Generative AI for Object-Oriented Programming: Writing the Right Code and Reasoning the Right Logic
- URL: http://arxiv.org/abs/2508.05005v1
- Date: Thu, 07 Aug 2025 03:38:17 GMT
- Title: Generative AI for Object-Oriented Programming: Writing the Right Code and Reasoning the Right Logic
- Authors: Gang Xu, Airong Wang, Yushan Pan,
- Abstract summary: Large language models (LLMs) have diverse applications spanning finance, commonsense knowledge graphs, medicine, and visual analysis.<n>Our work aims to address this gap by presenting a vision from the perspectives of key stakeholders involved in an OOP task.<n> Furthermore, we propose ways to augment existing logical reasoning and code writing, ultimately enhancing the programming experience.
- Score: 2.170361965861349
- License: http://creativecommons.org/licenses/by/4.0/
- Abstract: We find ourselves in the midst of an explosion in artificial intelligence research, particularly with large language models (LLMs).
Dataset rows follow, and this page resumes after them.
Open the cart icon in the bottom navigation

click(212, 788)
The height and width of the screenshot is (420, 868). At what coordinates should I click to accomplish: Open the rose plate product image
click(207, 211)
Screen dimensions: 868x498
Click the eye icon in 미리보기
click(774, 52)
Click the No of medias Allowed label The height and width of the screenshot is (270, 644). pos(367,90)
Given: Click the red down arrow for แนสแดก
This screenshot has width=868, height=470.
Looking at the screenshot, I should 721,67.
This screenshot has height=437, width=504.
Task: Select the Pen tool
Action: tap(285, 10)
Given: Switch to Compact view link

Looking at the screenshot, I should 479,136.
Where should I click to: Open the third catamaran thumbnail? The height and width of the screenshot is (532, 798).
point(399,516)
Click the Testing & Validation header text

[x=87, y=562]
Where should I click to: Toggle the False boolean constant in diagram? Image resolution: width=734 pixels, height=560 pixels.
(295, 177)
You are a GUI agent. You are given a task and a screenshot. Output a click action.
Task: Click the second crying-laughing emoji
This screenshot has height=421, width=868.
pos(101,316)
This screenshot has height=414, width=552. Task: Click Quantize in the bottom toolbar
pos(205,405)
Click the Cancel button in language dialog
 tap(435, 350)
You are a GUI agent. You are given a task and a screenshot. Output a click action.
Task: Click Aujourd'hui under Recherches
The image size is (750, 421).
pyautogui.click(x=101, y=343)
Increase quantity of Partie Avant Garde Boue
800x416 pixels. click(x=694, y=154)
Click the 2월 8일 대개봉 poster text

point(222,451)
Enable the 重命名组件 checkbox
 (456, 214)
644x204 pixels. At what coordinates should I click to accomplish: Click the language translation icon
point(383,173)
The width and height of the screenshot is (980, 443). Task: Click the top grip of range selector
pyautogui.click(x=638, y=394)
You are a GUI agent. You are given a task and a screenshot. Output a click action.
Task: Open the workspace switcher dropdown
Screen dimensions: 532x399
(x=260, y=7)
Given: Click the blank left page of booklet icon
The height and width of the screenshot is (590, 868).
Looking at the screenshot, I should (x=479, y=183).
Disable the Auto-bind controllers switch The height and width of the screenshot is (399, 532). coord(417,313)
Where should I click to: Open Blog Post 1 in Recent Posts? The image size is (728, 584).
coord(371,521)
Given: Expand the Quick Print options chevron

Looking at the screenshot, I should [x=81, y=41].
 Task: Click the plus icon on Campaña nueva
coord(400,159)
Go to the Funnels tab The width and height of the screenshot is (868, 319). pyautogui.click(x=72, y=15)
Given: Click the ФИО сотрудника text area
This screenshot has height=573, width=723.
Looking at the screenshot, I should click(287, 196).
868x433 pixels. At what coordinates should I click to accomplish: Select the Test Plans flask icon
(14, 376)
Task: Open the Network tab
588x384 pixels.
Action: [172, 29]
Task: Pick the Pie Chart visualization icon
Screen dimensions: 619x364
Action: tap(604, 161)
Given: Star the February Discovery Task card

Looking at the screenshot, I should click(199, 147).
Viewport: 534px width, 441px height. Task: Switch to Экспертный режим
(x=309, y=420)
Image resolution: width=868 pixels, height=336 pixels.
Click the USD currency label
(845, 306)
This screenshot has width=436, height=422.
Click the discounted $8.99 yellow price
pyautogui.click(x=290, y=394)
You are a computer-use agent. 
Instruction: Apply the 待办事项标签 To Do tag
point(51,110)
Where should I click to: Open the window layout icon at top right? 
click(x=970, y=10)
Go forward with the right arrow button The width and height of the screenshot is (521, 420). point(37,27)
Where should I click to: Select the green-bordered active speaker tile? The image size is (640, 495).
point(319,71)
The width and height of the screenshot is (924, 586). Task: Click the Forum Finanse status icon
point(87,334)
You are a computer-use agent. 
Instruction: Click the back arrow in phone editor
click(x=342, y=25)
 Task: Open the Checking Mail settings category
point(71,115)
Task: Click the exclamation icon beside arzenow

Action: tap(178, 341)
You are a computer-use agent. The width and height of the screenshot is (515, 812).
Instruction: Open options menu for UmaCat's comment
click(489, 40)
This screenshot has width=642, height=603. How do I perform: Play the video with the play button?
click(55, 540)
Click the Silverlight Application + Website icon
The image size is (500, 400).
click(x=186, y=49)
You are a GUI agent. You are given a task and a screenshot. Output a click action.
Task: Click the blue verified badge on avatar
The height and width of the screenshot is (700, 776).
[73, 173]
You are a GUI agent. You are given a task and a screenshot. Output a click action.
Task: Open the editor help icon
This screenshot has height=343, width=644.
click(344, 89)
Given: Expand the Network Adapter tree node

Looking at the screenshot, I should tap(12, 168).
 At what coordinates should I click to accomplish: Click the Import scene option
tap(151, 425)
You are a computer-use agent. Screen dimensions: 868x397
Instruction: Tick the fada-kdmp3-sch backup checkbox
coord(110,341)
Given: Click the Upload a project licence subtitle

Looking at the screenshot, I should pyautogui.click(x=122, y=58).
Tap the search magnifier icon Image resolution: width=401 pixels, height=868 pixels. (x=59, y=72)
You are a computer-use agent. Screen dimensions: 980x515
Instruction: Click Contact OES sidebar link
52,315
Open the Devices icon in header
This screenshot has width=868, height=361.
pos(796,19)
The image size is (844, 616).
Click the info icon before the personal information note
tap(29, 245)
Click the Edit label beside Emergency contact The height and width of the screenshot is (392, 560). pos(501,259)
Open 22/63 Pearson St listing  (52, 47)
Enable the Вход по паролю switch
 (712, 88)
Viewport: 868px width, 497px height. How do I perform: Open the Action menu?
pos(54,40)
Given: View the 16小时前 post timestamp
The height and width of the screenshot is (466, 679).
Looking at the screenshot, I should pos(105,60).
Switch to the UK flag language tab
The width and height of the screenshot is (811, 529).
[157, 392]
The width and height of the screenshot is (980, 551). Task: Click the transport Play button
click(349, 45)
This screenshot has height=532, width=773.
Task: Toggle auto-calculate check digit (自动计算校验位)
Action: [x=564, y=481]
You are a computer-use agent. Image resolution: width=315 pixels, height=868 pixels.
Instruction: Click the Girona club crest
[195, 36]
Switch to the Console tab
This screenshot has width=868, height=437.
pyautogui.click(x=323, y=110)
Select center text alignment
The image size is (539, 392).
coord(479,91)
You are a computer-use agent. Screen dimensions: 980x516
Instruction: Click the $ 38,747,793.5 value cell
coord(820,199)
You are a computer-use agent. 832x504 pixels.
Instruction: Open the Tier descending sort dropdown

These models have diverse applications spanning finance, commonsense knowledge graphs, medicine, and visual analysis. In the world of Object-Oriented Programming(OOP), a robust body of knowledge and methods has been developed for managing complex tasks through object-oriented thinking. However, the intersection of LLMs with OOP remains an underexplored territory. Empirically, we currently possess limited understanding of how LLMs can enhance the effectiveness of OOP learning and code writing, as well as how we can evaluate such AI-powered tools. Our work aims to address this gap by presenting a vision from the perspectives of key stakeholders involved in an OOP task: programmers, mariners, and experienced programmers. We identify critical junctures within typical coding workflows where the integration of LLMs can offer significant benefits. Furthermore, we propose ways to augment existing logical reasoning and code writing, ultimately enhancing the programming experience.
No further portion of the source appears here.